Jérôme took a sip of claret to fortify himself, and found that his hand was shaking.

‘Because it’s intolerable,’ he said, ‘the times – the situation we’re in – they’re intolerable, for people of my age, that is . . . ’ ‘And so?’

‘That’s it, you see. Vichy, the Occupation . . . it’s intolerable . . . so, two friends and I’ – he gulped and found himself unable to look his godfather in the face – ‘we’ve decided, we want to get out, get to London, to join de Gaulle. There, I’ve said it. I wasn’t sure I would be able to, but I have.’

He raised his eyes. To his surprise the count was smiling.
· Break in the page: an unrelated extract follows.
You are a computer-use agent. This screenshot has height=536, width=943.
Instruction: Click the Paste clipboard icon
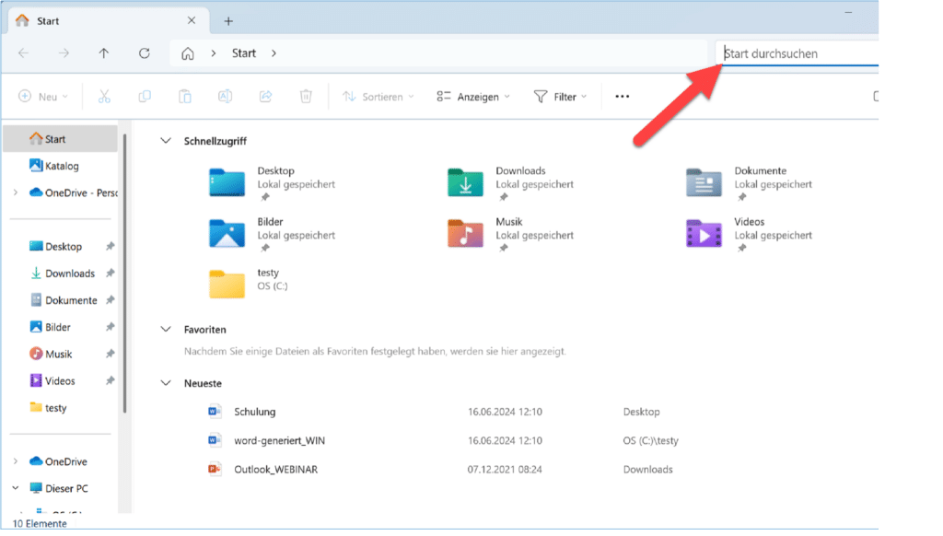pyautogui.click(x=185, y=97)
‘And so you come to me?’ he said. ‘To share this confidence? I should be honoured.’

‘You don’t disapprove?’

‘My approval or disapproval matters nothing. But I shall say this: if I was your age, I might feel as you do. These friends, would I know who they are, or rather who their parents are?’

‘No, they’re not of our class’ – Jérôme felt himself blushing as he said this. ‘One is a school friend, his father’s a policeman. The other works in a bookshop. He’s a Jew.’

‘And I should care about that? If he’s a Jew he may have enough brains for the three of you. You won’t know this, Jérôme, but my father was a Dreyfusard. He was asked to resign from the Primrose Club, but refused, saying they might expel him if they chose but he wasn’t going to resign. He told them that anti-Semitism was a sentiment unworthy of France. He had a high idea of France, if not of the French, rather like that mad general you want to join in London.’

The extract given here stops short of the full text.